PROVIDED RECORDS:
━━━━━━━━

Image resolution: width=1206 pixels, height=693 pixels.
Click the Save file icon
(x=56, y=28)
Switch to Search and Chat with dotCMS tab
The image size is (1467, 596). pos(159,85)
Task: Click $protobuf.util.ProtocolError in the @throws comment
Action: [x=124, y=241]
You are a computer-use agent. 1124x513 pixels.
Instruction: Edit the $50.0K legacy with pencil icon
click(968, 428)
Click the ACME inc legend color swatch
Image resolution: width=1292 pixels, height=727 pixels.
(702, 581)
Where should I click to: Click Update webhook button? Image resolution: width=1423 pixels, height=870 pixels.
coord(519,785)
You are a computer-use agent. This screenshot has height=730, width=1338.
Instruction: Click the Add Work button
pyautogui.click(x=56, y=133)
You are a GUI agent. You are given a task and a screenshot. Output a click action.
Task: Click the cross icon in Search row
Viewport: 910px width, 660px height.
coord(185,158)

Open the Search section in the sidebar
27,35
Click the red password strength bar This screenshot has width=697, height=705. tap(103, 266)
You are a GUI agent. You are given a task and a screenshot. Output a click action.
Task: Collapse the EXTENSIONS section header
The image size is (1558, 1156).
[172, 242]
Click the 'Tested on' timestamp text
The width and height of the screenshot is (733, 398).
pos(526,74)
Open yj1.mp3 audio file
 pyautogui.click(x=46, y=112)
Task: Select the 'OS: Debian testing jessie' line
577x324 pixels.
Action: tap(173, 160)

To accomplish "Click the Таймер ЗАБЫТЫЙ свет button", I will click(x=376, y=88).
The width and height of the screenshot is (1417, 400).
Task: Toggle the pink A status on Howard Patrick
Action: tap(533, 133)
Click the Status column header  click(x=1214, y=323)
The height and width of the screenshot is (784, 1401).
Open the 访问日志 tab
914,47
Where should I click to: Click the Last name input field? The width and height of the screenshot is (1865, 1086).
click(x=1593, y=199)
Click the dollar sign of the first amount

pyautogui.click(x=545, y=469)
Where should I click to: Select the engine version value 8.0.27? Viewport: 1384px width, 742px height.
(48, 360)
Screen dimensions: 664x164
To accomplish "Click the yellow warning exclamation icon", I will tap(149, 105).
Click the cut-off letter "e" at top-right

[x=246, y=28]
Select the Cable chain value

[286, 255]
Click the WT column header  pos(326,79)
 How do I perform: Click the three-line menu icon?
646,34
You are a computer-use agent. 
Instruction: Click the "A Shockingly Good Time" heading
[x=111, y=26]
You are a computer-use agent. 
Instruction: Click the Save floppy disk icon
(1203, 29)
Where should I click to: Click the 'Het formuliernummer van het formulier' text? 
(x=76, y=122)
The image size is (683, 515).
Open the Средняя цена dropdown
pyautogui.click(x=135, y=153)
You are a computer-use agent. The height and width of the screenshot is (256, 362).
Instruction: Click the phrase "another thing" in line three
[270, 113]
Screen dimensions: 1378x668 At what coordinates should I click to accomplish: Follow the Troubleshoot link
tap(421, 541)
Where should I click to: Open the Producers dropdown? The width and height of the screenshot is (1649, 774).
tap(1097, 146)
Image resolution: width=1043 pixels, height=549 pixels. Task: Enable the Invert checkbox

━━━━━━━━

PROBLEM TO WORK ON: Print all of the data above again, line for line, with nothing changed.

RIGHT ANSWER:
Image resolution: width=1206 pixels, height=693 pixels.
Click the Save file icon
(x=56, y=28)
Switch to Search and Chat with dotCMS tab
The image size is (1467, 596). pos(159,85)
Task: Click $protobuf.util.ProtocolError in the @throws comment
Action: [x=124, y=241]
You are a computer-use agent. 1124x513 pixels.
Instruction: Edit the $50.0K legacy with pencil icon
click(968, 428)
Click the ACME inc legend color swatch
Image resolution: width=1292 pixels, height=727 pixels.
(702, 581)
Where should I click to: Click Update webhook button? Image resolution: width=1423 pixels, height=870 pixels.
coord(519,785)
You are a computer-use agent. This screenshot has height=730, width=1338.
Instruction: Click the Add Work button
pyautogui.click(x=56, y=133)
You are a GUI agent. You are given a task and a screenshot. Output a click action.
Task: Click the cross icon in Search row
Viewport: 910px width, 660px height.
coord(185,158)

Open the Search section in the sidebar
27,35
Click the red password strength bar This screenshot has width=697, height=705. tap(103, 266)
You are a GUI agent. You are given a task and a screenshot. Output a click action.
Task: Collapse the EXTENSIONS section header
The image size is (1558, 1156).
[172, 242]
Click the 'Tested on' timestamp text
The width and height of the screenshot is (733, 398).
pos(526,74)
Open yj1.mp3 audio file
 pyautogui.click(x=46, y=112)
Task: Select the 'OS: Debian testing jessie' line
577x324 pixels.
Action: tap(173, 160)

To accomplish "Click the Таймер ЗАБЫТЫЙ свет button", I will click(x=376, y=88).
The width and height of the screenshot is (1417, 400).
Task: Toggle the pink A status on Howard Patrick
Action: tap(533, 133)
Click the Status column header  click(x=1214, y=323)
The height and width of the screenshot is (784, 1401).
Open the 访问日志 tab
914,47
Where should I click to: Click the Last name input field? The width and height of the screenshot is (1865, 1086).
click(x=1593, y=199)
Click the dollar sign of the first amount

pyautogui.click(x=545, y=469)
Where should I click to: Select the engine version value 8.0.27? Viewport: 1384px width, 742px height.
(48, 360)
Screen dimensions: 664x164
To accomplish "Click the yellow warning exclamation icon", I will tap(149, 105).
Click the cut-off letter "e" at top-right

[x=246, y=28]
Select the Cable chain value

[286, 255]
Click the WT column header  pos(326,79)
 How do I perform: Click the three-line menu icon?
646,34
You are a computer-use agent. 
Instruction: Click the "A Shockingly Good Time" heading
[x=111, y=26]
You are a computer-use agent. 
Instruction: Click the Save floppy disk icon
(1203, 29)
Where should I click to: Click the 'Het formuliernummer van het formulier' text? 
(x=76, y=122)
The image size is (683, 515).
Open the Средняя цена dropdown
pyautogui.click(x=135, y=153)
You are a computer-use agent. The height and width of the screenshot is (256, 362).
Instruction: Click the phrase "another thing" in line three
[270, 113]
Screen dimensions: 1378x668 At what coordinates should I click to accomplish: Follow the Troubleshoot link
tap(421, 541)
Where should I click to: Open the Producers dropdown? The width and height of the screenshot is (1649, 774).
tap(1097, 146)
Image resolution: width=1043 pixels, height=549 pixels. Task: Enable the Invert checkbox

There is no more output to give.